## Supplied text
#####
A medic and a soldier become "fast friends" on an HonorAir flight to Washington. The health scare that brought them close and the recovery that brought them even closer.
In reporting our series about East Tennessee veterans, we’ve heard many stories about deep friendships formed during moments of crisis, and that holds true for one soldier and a medic. But their bond wasn’t forged at war.
In a first for HonorAir Knoxville in 15 trips, one of the veterans on the all expenses paid journey to Washington D.C. made the outbound flight but failed to make the return plane that afternoon.
On October 9th Korean War veteran Charlie Denyer bumped his leg on the outbound portion of the trip to Washington. While many people in the same situation might just have suffered a bruise, Mr. Denyer saw the wound grow into a painful and serious threat. The 80-year-old former Army man takes blood thinners and his blood started to pool around the wound. At first Mr. Denyer tried to "tough it out" but after several hours on the tour and by the bus stop at the Tomb of the Unknowns, his leg wound had split. Blood started to run into his shoe and the team of paramedics with the group jumped into action.
"He was such a trooper. When someone starts to not respond so well then that's the next level. He hadn't gotten to that point, (but) he had lost a lot of blood," said Matt Owens, who is a veteran Lifestar paramedic and regular escort on the HonorAir Knoxville trips to Washington.
Mr. Owens and the other medical experts on the trip made the call to move Mr. Denyer to the hospital. Together, Mr. Owens and Mr. Denyer headed in an ambulance to the emergency room while the rest of the HonorAir group headed home to Knoxville.
#####
(Saved data entries)
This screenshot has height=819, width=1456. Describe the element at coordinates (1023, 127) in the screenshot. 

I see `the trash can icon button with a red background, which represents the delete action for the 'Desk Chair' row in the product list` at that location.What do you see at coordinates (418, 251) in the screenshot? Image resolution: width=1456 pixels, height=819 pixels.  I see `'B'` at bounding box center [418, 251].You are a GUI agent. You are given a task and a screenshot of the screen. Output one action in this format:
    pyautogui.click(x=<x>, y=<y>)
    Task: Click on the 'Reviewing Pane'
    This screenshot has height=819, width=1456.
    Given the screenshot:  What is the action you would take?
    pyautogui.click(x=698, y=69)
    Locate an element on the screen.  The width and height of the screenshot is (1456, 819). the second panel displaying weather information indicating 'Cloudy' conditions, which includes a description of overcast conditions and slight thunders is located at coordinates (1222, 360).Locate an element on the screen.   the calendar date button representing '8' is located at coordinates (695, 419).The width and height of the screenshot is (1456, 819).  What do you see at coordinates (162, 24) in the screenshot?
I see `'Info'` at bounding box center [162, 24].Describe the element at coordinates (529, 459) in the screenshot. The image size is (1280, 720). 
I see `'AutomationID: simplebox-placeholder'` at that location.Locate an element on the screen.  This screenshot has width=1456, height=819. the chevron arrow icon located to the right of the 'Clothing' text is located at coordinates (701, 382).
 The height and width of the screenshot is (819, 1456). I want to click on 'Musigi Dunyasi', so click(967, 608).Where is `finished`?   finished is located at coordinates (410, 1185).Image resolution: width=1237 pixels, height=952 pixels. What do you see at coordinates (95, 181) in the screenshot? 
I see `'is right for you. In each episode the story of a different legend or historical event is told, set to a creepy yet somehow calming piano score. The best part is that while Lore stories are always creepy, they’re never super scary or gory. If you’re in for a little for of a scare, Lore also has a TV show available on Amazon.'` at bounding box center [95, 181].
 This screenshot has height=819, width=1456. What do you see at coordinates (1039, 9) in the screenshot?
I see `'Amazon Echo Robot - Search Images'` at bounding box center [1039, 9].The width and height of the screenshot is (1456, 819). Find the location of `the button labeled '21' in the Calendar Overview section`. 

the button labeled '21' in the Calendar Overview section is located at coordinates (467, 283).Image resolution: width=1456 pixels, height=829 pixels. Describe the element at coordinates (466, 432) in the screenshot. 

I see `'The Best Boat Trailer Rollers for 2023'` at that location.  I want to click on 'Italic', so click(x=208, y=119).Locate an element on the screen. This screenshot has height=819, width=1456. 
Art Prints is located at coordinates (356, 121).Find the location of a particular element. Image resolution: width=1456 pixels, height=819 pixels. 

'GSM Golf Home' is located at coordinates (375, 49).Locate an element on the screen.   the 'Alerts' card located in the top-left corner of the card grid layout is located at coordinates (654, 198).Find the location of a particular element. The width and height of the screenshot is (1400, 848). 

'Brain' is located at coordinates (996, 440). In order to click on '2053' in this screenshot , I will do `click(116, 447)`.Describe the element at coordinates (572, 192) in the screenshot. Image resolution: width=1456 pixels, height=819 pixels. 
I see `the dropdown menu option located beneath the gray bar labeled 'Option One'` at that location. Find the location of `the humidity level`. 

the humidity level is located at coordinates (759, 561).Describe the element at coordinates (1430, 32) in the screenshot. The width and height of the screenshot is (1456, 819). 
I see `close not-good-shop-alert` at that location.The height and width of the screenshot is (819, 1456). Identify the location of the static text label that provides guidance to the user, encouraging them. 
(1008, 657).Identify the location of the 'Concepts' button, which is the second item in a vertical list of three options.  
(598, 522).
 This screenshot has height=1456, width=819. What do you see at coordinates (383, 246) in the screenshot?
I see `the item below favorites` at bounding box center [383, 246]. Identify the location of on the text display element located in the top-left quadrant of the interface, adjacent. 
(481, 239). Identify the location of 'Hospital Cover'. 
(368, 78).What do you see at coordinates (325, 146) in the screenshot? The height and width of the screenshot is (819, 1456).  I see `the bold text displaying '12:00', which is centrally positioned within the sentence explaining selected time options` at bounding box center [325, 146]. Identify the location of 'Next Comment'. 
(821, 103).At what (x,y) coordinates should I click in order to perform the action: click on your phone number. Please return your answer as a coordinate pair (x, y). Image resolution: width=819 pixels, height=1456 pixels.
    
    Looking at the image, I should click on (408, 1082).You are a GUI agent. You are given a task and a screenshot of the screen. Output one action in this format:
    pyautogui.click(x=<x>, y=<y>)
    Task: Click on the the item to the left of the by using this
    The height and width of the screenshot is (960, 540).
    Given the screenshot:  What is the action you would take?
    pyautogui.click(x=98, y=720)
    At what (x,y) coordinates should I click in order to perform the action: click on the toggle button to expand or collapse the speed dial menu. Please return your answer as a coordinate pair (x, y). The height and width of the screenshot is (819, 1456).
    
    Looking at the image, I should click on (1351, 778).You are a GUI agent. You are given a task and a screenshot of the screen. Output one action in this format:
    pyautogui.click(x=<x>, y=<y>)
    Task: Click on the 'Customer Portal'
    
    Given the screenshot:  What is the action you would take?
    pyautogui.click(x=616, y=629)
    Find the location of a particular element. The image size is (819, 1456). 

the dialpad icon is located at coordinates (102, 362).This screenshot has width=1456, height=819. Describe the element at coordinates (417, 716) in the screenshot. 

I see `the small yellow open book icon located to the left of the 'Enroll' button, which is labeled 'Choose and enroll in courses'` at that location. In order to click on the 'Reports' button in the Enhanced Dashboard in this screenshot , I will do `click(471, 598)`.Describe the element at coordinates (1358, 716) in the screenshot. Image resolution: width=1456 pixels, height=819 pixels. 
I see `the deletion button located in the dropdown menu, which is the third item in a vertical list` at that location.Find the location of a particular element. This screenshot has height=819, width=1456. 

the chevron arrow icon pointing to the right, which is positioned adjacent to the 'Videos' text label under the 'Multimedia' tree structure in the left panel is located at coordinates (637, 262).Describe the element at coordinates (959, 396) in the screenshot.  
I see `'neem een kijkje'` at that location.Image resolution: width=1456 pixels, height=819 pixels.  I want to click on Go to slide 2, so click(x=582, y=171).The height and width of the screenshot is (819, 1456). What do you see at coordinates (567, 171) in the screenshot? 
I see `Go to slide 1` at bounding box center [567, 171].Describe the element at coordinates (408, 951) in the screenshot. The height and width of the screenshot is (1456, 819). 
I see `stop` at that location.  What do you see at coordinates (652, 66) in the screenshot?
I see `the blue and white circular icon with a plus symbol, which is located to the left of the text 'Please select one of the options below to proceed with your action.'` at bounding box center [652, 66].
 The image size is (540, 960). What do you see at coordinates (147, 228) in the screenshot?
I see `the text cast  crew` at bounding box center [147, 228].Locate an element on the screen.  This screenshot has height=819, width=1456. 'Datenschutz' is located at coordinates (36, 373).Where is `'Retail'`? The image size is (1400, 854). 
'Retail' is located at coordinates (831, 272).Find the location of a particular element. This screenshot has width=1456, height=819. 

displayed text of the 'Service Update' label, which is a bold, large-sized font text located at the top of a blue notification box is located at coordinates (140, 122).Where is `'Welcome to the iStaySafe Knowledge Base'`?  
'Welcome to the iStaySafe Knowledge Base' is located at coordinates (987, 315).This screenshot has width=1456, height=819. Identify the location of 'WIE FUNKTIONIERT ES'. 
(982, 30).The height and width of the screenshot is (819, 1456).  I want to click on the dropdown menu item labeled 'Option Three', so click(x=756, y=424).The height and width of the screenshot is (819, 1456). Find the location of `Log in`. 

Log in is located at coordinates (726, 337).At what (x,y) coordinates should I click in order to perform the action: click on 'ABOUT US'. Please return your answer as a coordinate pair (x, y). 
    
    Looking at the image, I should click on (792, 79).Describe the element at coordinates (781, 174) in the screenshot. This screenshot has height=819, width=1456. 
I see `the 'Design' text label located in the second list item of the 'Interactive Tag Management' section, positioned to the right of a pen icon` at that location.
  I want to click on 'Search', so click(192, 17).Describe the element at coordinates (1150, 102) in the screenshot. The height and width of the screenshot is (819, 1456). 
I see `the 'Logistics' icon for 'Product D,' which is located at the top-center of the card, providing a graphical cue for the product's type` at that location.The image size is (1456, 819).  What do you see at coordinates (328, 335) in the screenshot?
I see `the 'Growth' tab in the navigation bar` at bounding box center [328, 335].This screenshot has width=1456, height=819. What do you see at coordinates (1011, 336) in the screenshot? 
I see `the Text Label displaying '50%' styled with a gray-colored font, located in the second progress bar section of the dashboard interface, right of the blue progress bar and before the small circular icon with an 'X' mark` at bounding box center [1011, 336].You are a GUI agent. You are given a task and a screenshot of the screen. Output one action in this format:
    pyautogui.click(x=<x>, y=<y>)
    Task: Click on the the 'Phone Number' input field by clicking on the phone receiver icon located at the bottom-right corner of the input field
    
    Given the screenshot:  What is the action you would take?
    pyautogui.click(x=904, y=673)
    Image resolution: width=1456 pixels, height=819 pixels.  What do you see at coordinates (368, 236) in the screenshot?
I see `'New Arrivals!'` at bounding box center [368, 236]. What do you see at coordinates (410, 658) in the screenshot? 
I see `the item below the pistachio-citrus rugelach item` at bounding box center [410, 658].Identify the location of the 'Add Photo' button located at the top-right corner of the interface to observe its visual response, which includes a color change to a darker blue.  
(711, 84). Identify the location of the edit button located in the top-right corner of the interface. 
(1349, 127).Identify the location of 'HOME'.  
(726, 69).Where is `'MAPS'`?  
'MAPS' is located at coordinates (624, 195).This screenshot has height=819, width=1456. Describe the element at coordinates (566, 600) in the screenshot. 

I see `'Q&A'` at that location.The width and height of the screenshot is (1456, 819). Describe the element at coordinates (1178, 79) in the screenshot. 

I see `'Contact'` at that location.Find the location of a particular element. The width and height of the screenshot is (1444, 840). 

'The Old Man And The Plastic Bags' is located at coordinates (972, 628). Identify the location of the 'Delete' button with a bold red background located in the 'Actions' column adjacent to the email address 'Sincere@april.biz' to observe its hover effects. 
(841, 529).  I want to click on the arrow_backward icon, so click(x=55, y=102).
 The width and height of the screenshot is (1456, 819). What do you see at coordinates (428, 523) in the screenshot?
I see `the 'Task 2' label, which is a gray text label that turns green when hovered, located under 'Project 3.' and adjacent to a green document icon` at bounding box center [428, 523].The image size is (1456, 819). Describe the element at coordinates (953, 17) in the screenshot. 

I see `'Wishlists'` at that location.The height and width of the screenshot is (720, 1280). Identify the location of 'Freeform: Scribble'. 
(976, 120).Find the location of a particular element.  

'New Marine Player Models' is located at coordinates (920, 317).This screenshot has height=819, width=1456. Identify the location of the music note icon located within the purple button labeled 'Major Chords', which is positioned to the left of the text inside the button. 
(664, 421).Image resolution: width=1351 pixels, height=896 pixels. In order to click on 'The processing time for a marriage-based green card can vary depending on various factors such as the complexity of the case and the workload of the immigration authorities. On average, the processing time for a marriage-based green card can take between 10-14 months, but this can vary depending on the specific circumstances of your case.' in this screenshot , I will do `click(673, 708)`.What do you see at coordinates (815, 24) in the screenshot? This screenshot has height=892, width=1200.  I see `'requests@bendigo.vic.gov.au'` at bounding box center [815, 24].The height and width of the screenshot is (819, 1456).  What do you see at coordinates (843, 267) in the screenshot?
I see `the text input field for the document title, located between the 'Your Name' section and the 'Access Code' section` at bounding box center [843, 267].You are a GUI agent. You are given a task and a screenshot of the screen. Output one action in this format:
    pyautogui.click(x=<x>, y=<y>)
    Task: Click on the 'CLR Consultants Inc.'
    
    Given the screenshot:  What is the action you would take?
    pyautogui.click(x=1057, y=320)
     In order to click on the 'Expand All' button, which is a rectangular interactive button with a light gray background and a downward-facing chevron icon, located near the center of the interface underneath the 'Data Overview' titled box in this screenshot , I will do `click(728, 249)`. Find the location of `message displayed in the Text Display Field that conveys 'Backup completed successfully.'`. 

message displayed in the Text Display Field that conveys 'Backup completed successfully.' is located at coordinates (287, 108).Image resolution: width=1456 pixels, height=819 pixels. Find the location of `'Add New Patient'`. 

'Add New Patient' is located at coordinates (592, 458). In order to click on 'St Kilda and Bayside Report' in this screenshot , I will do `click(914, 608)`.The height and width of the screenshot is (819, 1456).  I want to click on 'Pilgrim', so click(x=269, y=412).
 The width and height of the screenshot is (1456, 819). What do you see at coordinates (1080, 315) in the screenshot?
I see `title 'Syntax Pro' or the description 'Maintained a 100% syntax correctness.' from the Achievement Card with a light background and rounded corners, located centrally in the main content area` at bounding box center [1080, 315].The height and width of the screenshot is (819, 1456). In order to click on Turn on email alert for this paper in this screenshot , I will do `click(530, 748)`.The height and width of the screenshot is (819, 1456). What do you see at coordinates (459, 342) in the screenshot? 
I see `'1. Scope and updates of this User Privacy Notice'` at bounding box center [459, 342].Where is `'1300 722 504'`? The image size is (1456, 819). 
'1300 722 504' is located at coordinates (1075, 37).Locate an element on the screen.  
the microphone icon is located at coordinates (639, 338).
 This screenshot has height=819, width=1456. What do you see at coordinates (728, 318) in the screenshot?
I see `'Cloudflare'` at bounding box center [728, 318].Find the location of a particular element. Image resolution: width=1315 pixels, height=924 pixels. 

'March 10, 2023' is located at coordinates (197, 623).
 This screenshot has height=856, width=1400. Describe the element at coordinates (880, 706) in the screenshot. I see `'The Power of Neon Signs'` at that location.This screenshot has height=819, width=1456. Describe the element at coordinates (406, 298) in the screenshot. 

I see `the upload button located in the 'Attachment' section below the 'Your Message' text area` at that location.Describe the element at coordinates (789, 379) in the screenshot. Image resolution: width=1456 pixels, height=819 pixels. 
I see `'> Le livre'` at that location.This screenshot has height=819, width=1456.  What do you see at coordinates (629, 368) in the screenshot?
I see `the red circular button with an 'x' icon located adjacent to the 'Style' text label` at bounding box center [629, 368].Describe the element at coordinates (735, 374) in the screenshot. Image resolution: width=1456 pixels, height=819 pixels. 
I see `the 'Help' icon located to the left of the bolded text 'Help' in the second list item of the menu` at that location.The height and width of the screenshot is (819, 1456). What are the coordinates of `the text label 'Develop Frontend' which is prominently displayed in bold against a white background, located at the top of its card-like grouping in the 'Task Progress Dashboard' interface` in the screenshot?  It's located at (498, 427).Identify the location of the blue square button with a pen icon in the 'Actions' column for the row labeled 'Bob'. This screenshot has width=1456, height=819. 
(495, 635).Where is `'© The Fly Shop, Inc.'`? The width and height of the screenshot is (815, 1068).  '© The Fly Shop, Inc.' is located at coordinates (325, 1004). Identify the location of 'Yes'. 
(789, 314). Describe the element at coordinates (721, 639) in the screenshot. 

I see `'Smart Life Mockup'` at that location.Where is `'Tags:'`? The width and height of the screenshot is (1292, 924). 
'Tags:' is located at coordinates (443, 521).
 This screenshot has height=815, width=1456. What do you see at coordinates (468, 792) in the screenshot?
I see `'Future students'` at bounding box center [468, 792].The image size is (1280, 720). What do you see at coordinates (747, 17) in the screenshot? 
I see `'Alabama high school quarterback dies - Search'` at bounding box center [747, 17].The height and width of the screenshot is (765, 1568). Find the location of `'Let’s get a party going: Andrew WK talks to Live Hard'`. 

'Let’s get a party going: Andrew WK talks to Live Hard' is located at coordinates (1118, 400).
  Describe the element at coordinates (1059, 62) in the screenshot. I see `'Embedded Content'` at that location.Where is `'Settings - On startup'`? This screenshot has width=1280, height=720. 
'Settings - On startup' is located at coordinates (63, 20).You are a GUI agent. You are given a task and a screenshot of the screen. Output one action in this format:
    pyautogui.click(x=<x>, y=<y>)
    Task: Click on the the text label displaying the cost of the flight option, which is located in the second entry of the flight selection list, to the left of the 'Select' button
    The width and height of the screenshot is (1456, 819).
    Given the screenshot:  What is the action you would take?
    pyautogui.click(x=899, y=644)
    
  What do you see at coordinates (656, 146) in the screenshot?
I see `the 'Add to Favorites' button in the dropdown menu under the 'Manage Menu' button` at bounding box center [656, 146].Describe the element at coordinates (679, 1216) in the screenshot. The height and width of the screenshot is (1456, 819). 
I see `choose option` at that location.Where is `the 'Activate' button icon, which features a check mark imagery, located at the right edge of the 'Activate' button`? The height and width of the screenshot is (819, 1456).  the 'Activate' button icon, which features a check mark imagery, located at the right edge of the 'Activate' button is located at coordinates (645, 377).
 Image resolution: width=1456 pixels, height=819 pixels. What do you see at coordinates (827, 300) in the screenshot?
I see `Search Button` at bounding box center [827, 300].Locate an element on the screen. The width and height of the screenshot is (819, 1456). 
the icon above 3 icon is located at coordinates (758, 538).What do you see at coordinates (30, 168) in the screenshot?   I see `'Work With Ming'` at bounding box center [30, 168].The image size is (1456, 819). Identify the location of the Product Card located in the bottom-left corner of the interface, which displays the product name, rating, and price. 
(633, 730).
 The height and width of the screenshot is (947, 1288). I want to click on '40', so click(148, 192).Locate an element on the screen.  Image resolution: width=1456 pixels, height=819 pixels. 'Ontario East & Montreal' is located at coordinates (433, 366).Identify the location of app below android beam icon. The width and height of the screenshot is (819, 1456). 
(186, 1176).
#####
## Work request
Resume the article about the medic and the Korean War veteran on the HonorAir flight, starting right after its last sentence.

## Task answer
"I mean fear was all over me, but when Matt began to call me I knew that he was in good hands," said Mr. Denyer's wife Linda. She started receiving regular updates about the condition of her husband. And those calls home were the only time the paramedic left his patient.
"I heard a nurse come in and say, (to Mr. Owens) 'we have a lounge around here, better arrangements for you to sleep in.' He said 'no, I'll stay right here,'" said Mr. Denyer recalling how his new "fast friend" slept by his side.
"We spent a lot of quality time together in the ICU (Intensive Care Unit)," recalled Mr. Owens.
By the next morning Mr. Denyer's condition improved enough to head home. HonorAir Knoxville founder Eddie Mannis chartered a plane to ensure Mr. Denyer and Mr. Owens made it back in short order.
Their friendship was formed in a little more than 36 hours, but Mr. Denyer calls Mr. Owens "a brother," and his wife expressed a similar feeling toward their new family friend.
"He'll always be very special to our hearts. He's like a new son," said Mrs. Denyer.